The second annual World’s Best Vineyards awards was meant to reveal its winners in a designated ceremony on the Californian coast, but instead has had to announce 2020’s top 50 online.
The selection process is impressively refined, and entries are nominated by 500 aficionados from an international voting academy. To ensure a representative sample, the world is divided into 18 geographical regions, with 36 connoisseurs from each.
Notable entries include the South African Delaire Graff Estate, which at 19 snapped up ‘Best in Africa’ and ‘Highest Climber’, the Château Mercian Mariko Winery in Japan, which clocked in at 30 despite only opening in 2019, and the eye-popping Marqués de Riscal Winery in Spain, which snagged sixth spot and was designed by fabled American architect Frank Gehry.
None, however, could quite crack the top five. These are the world’s best wineries, according to experts around the world.

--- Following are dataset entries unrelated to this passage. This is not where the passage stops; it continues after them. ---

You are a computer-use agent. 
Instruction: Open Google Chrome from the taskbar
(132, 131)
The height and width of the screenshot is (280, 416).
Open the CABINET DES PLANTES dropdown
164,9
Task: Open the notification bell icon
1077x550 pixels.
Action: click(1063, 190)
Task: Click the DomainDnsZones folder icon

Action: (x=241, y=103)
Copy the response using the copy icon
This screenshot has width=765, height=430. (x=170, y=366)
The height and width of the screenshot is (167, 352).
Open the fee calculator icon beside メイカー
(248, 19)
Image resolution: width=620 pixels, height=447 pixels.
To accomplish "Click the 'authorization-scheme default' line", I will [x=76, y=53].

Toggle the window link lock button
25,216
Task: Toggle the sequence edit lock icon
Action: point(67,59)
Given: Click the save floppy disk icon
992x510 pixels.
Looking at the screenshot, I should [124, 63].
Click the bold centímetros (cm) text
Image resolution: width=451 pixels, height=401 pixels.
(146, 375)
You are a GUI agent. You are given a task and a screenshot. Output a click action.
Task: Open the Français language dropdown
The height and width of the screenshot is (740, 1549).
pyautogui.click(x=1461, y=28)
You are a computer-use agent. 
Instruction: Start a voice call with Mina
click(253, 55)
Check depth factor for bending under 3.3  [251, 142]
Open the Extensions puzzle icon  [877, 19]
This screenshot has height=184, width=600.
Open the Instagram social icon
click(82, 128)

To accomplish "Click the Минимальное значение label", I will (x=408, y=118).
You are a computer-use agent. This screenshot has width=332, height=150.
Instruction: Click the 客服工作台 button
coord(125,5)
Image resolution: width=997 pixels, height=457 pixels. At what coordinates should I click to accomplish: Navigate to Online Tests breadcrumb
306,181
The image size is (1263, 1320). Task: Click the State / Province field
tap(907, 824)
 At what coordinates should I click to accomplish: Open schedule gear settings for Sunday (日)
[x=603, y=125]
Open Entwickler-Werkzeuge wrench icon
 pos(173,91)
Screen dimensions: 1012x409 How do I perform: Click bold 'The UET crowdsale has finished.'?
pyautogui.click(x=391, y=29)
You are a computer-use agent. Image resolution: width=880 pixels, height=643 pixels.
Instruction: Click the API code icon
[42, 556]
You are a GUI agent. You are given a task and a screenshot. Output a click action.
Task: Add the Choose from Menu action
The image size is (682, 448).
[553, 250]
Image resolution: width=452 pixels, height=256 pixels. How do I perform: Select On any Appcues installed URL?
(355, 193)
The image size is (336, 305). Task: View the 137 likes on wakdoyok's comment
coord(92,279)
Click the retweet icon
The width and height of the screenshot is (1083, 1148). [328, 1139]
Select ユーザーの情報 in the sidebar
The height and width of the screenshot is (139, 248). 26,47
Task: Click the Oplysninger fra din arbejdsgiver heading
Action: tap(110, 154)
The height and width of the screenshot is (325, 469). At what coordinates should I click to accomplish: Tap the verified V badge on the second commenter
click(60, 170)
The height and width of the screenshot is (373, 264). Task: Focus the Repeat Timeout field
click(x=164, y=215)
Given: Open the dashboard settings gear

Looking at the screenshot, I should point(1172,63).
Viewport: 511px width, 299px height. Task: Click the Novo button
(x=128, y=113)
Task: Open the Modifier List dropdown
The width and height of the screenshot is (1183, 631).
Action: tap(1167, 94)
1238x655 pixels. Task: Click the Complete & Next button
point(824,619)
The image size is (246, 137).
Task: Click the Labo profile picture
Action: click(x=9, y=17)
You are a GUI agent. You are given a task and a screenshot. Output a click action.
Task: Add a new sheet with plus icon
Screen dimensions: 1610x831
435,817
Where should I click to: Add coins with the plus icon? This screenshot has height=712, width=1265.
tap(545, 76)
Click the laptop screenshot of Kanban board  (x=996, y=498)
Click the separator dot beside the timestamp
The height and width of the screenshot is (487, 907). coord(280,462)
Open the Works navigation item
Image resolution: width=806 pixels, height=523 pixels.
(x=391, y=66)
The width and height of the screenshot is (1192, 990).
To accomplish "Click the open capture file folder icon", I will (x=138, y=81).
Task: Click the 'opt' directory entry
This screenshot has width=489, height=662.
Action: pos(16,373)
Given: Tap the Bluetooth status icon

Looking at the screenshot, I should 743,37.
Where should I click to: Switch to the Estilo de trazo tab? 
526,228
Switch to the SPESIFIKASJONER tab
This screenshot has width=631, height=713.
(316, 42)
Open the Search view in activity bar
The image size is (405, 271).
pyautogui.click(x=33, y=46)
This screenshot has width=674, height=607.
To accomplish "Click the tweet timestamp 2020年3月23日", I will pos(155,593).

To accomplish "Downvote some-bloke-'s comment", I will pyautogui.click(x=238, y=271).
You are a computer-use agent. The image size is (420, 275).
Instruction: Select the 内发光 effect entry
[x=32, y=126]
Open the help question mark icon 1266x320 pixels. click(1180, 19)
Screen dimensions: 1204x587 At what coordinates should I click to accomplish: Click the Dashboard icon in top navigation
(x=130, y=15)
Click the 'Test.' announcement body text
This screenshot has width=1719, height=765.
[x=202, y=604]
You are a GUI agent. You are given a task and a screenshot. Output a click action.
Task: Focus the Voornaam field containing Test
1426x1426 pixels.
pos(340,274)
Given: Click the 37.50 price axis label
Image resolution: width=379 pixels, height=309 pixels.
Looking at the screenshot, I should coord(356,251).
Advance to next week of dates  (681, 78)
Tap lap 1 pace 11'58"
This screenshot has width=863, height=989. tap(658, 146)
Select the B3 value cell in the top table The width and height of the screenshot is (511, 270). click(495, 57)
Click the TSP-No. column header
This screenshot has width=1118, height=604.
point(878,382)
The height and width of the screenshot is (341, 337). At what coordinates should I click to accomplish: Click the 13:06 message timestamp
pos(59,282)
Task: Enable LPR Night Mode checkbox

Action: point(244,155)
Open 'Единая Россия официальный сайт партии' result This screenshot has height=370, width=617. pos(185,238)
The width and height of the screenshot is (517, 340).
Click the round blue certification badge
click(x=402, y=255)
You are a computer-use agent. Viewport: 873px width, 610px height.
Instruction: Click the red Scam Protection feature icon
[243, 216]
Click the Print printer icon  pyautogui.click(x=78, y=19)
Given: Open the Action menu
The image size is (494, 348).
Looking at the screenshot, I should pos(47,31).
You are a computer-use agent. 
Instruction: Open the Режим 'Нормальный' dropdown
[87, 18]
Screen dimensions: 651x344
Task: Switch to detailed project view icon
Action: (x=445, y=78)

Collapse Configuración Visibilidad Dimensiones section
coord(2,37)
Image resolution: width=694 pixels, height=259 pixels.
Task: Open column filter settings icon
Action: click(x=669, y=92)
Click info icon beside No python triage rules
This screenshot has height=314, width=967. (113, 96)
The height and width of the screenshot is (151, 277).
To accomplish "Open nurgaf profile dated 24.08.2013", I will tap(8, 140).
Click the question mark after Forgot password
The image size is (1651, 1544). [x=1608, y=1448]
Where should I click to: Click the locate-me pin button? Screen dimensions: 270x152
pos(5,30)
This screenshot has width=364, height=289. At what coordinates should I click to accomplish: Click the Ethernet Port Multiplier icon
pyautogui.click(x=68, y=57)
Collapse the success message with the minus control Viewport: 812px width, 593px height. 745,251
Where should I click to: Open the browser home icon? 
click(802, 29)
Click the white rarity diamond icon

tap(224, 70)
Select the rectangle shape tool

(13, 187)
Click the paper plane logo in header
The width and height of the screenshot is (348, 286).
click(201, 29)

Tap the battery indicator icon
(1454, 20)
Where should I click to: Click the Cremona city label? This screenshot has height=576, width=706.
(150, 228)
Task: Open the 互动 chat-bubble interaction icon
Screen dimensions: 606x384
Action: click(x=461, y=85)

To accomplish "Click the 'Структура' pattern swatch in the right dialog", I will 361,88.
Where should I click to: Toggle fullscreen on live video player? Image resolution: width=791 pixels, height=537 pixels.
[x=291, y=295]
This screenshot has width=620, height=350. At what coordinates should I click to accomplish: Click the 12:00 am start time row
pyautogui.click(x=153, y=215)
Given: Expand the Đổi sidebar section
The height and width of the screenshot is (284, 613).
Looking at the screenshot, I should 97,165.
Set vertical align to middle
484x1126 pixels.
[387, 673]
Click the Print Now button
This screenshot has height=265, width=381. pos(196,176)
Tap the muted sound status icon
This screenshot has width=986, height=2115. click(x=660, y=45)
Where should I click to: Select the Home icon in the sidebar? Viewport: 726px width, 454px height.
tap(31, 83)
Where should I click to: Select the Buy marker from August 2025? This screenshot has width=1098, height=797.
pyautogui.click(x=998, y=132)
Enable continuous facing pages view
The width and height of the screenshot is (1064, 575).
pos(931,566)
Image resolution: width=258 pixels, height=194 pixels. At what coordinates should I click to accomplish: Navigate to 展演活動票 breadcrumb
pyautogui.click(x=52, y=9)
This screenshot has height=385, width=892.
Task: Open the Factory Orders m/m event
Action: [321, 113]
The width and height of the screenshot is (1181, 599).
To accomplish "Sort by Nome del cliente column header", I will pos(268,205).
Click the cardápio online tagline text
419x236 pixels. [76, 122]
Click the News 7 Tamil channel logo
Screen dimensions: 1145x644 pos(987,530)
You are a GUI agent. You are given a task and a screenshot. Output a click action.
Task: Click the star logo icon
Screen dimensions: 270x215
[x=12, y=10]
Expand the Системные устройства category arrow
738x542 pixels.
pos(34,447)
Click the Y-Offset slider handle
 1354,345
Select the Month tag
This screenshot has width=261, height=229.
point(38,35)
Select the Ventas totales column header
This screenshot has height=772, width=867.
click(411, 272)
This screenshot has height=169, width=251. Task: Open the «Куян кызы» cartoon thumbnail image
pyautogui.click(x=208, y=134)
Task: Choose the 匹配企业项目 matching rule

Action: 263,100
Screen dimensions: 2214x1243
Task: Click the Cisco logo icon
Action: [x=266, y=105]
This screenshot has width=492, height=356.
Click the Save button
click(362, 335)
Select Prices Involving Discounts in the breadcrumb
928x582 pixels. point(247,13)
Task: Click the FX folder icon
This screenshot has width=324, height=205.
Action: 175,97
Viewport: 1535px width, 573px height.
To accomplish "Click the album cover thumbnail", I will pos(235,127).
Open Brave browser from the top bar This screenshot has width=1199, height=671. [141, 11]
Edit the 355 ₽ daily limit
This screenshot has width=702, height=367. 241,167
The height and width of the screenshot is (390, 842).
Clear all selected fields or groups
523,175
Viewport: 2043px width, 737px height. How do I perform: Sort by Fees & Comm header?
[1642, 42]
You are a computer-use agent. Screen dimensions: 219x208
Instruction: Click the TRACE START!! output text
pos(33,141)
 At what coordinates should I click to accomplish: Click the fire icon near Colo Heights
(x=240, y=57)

1. Zuccardi Valle de Uco, Argentina
Topping the list for the second year running, this jewel of the Uco Valley stands out for its distinctive malbec, bonarda, and cabernet franc, carefully curated in vineyards 1100m above sea level. The limestone winery seems almost hewn from the mountainside, and the judges were particularly taken with resident restaurant Piedra Infinita Cocina, which serves up seasonal pairings alongside panoramic views of the Andes.
2. Bodega Garzón, Uruguay
Lots of people associate Uruguay more with football than wine, but this extremely high end, $85 million vineyard-resort is helping the country’s wine region step steadily out from the shadow of southern neighbours Argentina and Chile. Judges singled out this winery’s innovative reds, its array of extracurricular activities (everything from horse riding to hot air balloons), and the firepit cooking of Patagonian celebrity chef Francis Mallmann.
3. Domäne Wachau, Austria
The top finisher from Europe, which enjoyed a resurgence following a poor showing in 2019, Domäne Wachau is almost as appealing for historians as it is for oenophiles. Set in a Baroque castle in the UNESCO-listed Wachau landscape, the winery produces a third of all wine from the region while refusing to sacrifice quality for quantity. Once run by monks, the vineyard is now one of the world’s finest purveyors of expertly cultivated indulgence.
4. Montes, Chile
We’re back in South America for number four, and the rolling vineyards of Chile’s Colchagua Valley. Tranquillity is the order of the day at Montes, with 400 hectares of native forest, a design that closely follows the principles of feng shui, and, of course, its flagship full-bodied reds. A somewhat quirky establishment, their vino matures to the sound (and more importantly, vibration) of Gregorian chant.
5. Robert Mondavi Winery, California
Crowned Best in North America, this storied vineyard has been competing for awards since the mid-1960s, and rounds out our list with its beguiling selection of cabernet sauvignon and sauvignon blanc. When the winery was founded, Robert Mondavi wished to make wines in California that would match the very finest in France. Given that no French vineyards managed to make the top five, he seems to have succeeded.
Are you surprised at the results? Have you tried any wines from these vineyards? What’s your favourite wine?